The mm-control plugin

The mm-control plugin of the car-media module communicates with the media service using the control and status PPS objects for mm-control.

Note: The mm-control service is being deprecated in favour of mm-player.

The control object provides an access point for clients to publish commands and messages to the mm-control service. The mm-control service publishes status information about the media, such as the ID of current track and the playback speed, to the status object.

The car-media module defines a helper function that parses the data from the PPS objects.

For more information about the mm-control service, see the Multimedia Controller Configuration Guide. For information specific to the mm-control PPS objects, see the /pps/services/mm-control/control and /pps/services/mm-control/<playername>/status entries of the PPS Objects Reference.
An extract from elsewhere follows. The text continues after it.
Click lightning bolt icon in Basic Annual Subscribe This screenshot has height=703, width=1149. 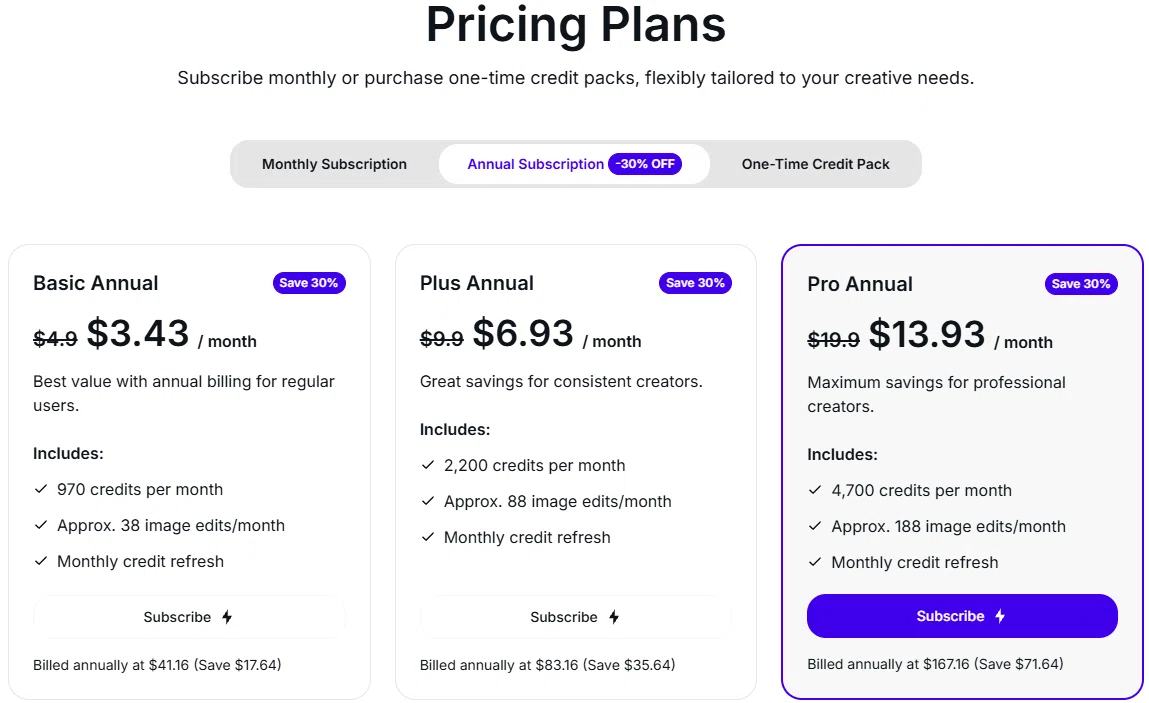pyautogui.click(x=227, y=617)
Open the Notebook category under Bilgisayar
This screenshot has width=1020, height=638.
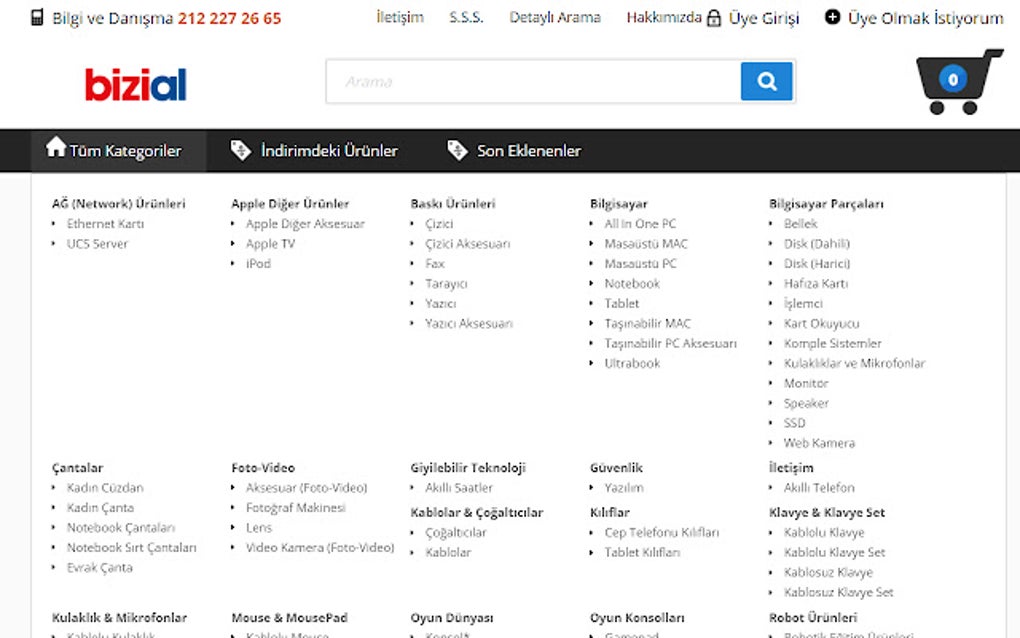(x=635, y=283)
The car-media module defines a number of actions that can be initiated via voice control. These are grouped into high-level workflows that aren't directly tied to specific commands words or utterances, making the module easily adaptable to multilingual environments. Each action ID is associated with a rule string. To enable the car-media module for a particular language environment, a locale-specific grammar simply associates a grammar entry to the rule string corresponding to the correct action ID.

The actions supported by the car-media modules are:

Conversation flow

The action IDs described previously are used internally by the module to specify the current state of the conversation flow. Two states must be accounted for:

ASR state transitions

Like the search module, the car-media model keeps track of the current ASR state. For details, see ASR state transitions in the section "The search module".

The step() function handles the following transitions:

Result handling

Like the search module, the car-media module uses the on_result() callback function to process recognition results. For details, see Result handling in the section "The search module".


Like the search module, the car-media module provides two grammars that define its behavior (one for extracting intents and one for building a context for the third-party recognizer). For details, see Grammars in the section "The search module".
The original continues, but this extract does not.